TEMPO.CO, Jakarta - Wakil Direktur Imparsial Husein Ahmad meminta pemerintah untuk merevisi Undang-Undang Nomor 31 Tahun 1997 tentang Peradilan Militer. Ia mengatakan selama ini UU Peradilan Militer tersebut berpotensi menimbulkan impunitas terhadap anggota TNI.

"Seperti selama ini menghasilkan impunitas, anggota TNI tidak takut untuk melakukan tindak pidana," ucap Husein saat dihubungi Tempo melalui aplikasi perpesanan pada Jumat, 28 Februari 2025.
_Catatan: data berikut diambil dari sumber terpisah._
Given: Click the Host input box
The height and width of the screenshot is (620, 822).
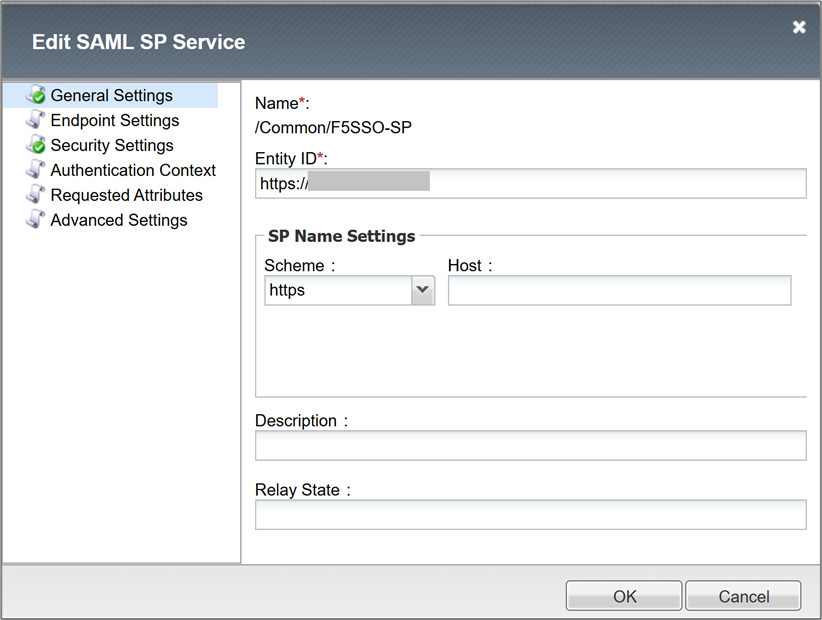Looking at the screenshot, I should click(x=619, y=290).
Baca berita dengan sedikit iklan, klik di sini

Menurut dia, impunitas tersebut membuat anggota TNI merasa kebal hukum jika melakukan tindak pidana. Sebab, kata Husein, UU Peradilan Militer mengatur tentang jalannya kehakiman di lingkungan militer jika prajurit tersandung kasus hukum pidana.

Adapun isi UU Nomor 31 Tahun 1997 tentang Peradilan Militer yaitu pengadilan adalah badan yang melaksanakan kekuasaan kehakiman di lingkungan peradilan militer yang meliputi Pengadilan Militer, Pengadilan Militer Tinggi, Pengadilan Militer Utama, dan pengadilan Militer Pertempuran.

Pada pasal 1 ayat 4 UU Peradilan Militer berbunyi hakim militer, hakim militer tinggi, hakim militer utama, yang selanjutnya disebut hakim adalah pejabat yang masing-masing melaksanakan kekuasaan kehakiman pada pengadilan.

Husein menganggap bahwa peradilan militer terlalu lemah dalam memberikan efek jera bagi anggota TNI. Ia mengatakan konsekuensi ini seperti tidak ada pemberian sanksi yang lebih berat jika prajurit militer melakukan tindak pidana.

Husein turut menyoroti sejumlah keputusan hakim pengadilan militer terhadap berbagai kasus yang melibatkan anggota TNI. Menurut dia, selama ini keputusan pengadilan militer tidak memberikan efek jera bagi para prajurit militer yang telah melakukan tindak pidana.

Sementara itu, Husein mengatakan, selama ini kasus penyerangan yang dilakukan anggota TNI selalu bermula dari permasalahan pribadi. Dia mencontohkan insiden penyerangan di Lembaga Pemasyarakatan kelas Cebongan, Sleman, Yogyakarta, yang dilakukan Serda Ucok Tigor Simbolon pada 2013.

Kasus itu merupakan kejadian pembunuhan berencana yang dilakukan Serda Ucok cs. Menurut Husein, tuntutan yang diberikan kepada Serda Ucok cs kala itu tidak memberikan efek jera.

"Membunuh orang, sekarang sudah bebas. Padahal yang diserang institusi negara, yang diserang Lapas loh itu. Terlepas apa motifnya, tetap saja yang dilakukan tindak pidana, yaitu pembunuhan," kata dia.

Selain itu, penyerangan anggota TNI ke Polsek Ciracas, Jakarta Timur, misalnya, yang terjadi pada 2020. Husein mengatakan sanksi yang diberikan kepada para prajurit militer pada insiden Polsek Ciracas juga terlalu lemah.

"Nah itu yang kemudian saya tidak melihat ada keseriusan pimpinan TNI dalam menyelesaikan masalah kalau pun ada sanksi, sanksinya lemah," ujar Husein.

Adapun sanksi yang diberikan kepada 67 anggota TNI pada penyerangan Polsek Ciracas dijatuhi hukuman penjara hingga satu tahun. Beberapa di antaranya juga dipecat. Vonis pemecatan dan penjara itu dijatuhkan hakim Pengadilan Militer II-08 Jakarta.

"Dari 67 orang terdakwa yang sudah diputus perkaranya, 48 orang terdakwa menyatakan menerima, 15 orang terdakwa mengajukan upaya hukum banding dan 4 orang terdakwa menyatakan pikir-pikir," ujar Kepala Pengadilan Militer Utama Mayjen TNI Abdul Rasyid pada 24 Mei 2021.

Kasus terbaru yang melibatkan anggota TNI adalah penyerangan kantor Polres Tarakan, Kalimantan Utara, pada Senin malam, 24 Februari 2025. Puluhan personel TNI diduga mengeroyok anggota Polres Tarakan dan mengakibatkan lima polisi mengalami luka-luka.